NOTE: If you are integrating an existing trail, you may be using server-side encryption. If using Server-Side Encryption with Amazon S3-Managed Keys (SSE-S3), key management is local to S3, and therefore no changes are required. If you are using Server-Side Encryption with AWS KMS-Managed Keys (SSE-KMS), key management requires access to the AWS KMS service, so you must give the Lacework-created role the required permission. See this article for instructions on how to update the inline policy associated with the Lacework-created role. If you are manually integrating Lacework, you will need to grant this same permission.
Continue Stack Creation and Gather Settings
Complete the creation of the stack in the AWS console and gather the required settings as described by the following steps.
- In the Create stack > Options page, no changes are required. Click Next.
- In the Create Stack > Review page, select the acknowledgment and click Create. After clicking Create, you are redirected back to the CloudFormation page.
- If you do not see your new stack in the table, refresh the page. Keep refreshing the page until the status of the stack is CREATE-COMPLETE.

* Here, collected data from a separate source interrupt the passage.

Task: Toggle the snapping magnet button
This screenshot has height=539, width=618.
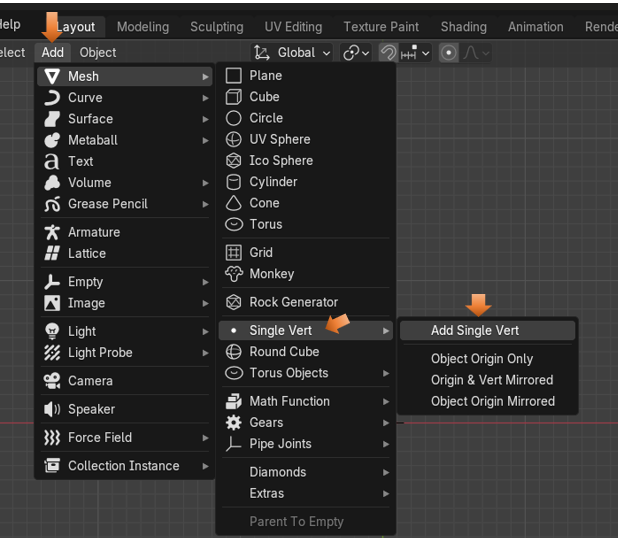Action: 388,53
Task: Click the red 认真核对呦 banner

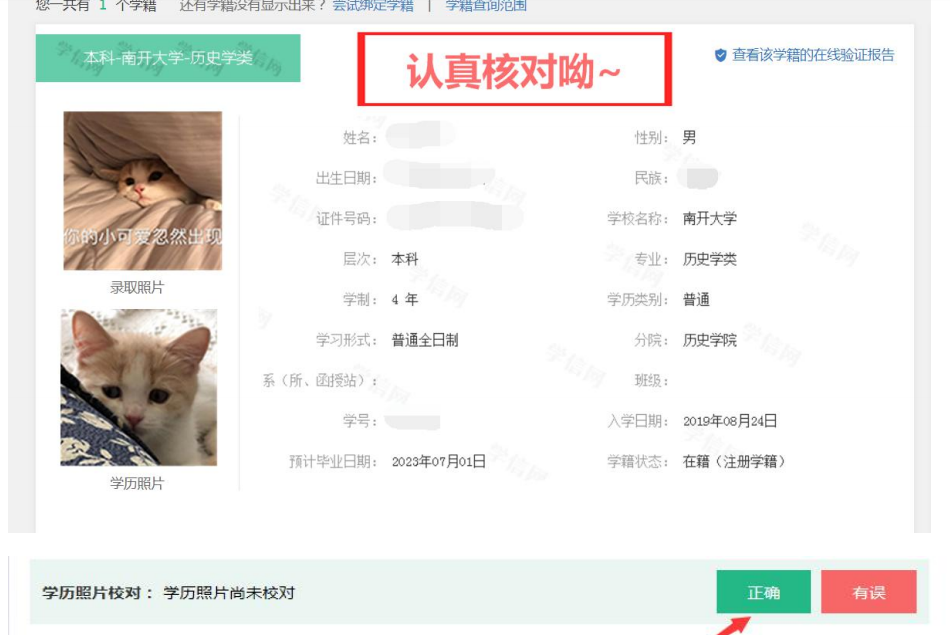Action: point(514,69)
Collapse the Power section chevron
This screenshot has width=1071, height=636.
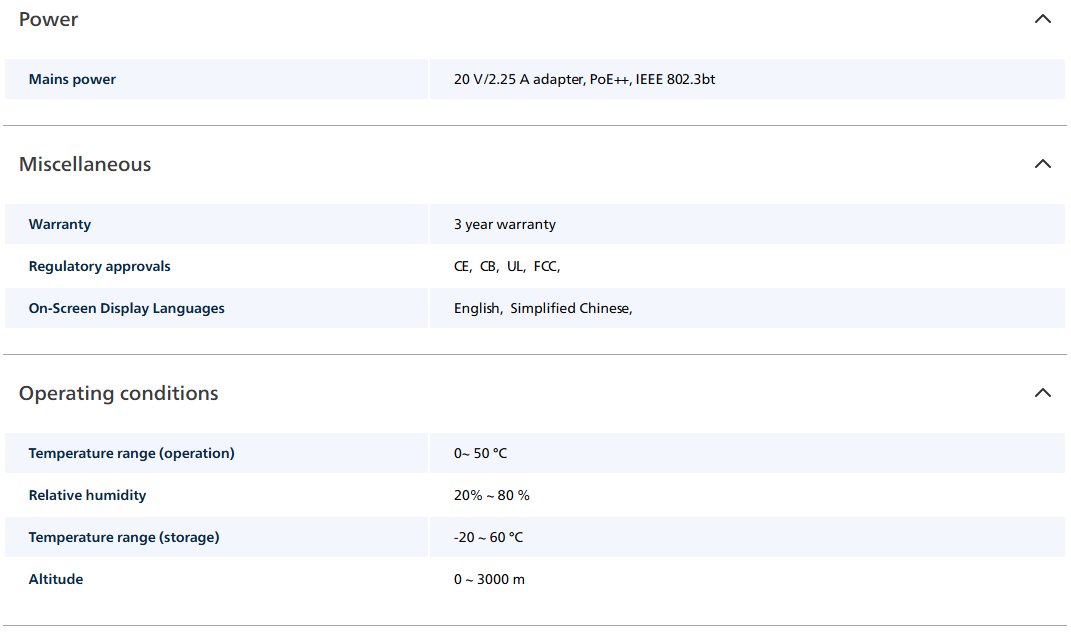[x=1042, y=19]
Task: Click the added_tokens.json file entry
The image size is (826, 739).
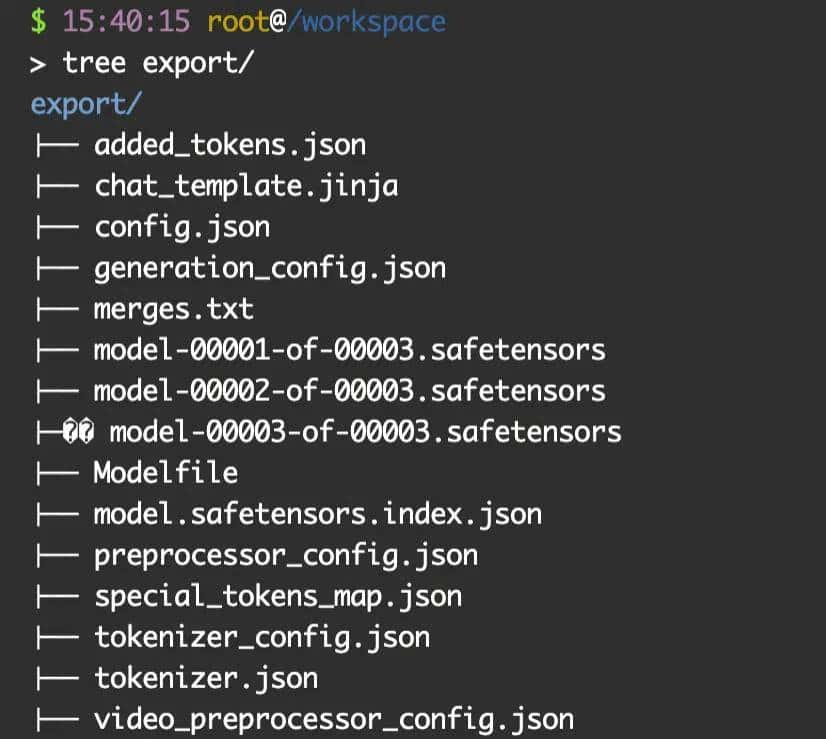Action: pos(230,145)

- After the stack status is CREATE-COMPLETE, click the stack name link.
- Expand Outputs.
- Leave the AWS console open to this page so you can copy the following values about the stack: 1) AccountId 2) AccessKeyId 3) SecretAccessKey 4) SQSQueueURL You need these values when you finish creating the integration using the Lacework Console as described in the next procedure.
Finish Integration Using the Lacework Console
Finish the integration using the Lacework Console as described by the following steps.
- Log in to the Lacework Console.
- Select Settings > Integrations > Cloud Accounts.
- Click + Create New.
- Select AWS and one of the following options:
- Select CloudTrail (US GovCloud) to analyze CloudTrail activity for monitoring cloud account security.
- Select Config (US GovCloud) to analyze AWS configuration compliance.
- Click Next.
- In the Name field, enter a unique name for the integration.
- In the Account ID field, enter the AccountId value copied from the AWS console.
- In the Access Key ID field, enter the AccessKeyId value copied from the AWS console.
- In the Secret Access Key field, enter the SecretAccessKey value copied from the AWS console.
- If you are configuring an AWS CloudTrail (US GovCloud) integration, in the SQS Queue URL field enter the SQSQueueURL value copied from the AWS console. (This step is not required for an AWS Config (US GovCloud) integration.
- Click Save. A new integration displays in Cloud Accounts.
- When the integration is complete and successful, the status changes to Integration Successful.
To analyze CloudTrail activity for monitoring cloud account security and analyze AWS configuration compliance, you must create AWS CloudTrail (US GovCloud) and AWS Config (US GovCloud) integrations.
If you want to create a second integration, repeat the Finish Integration using the Lacework Console procedure. You can reuse the same set of stack values for the second integration.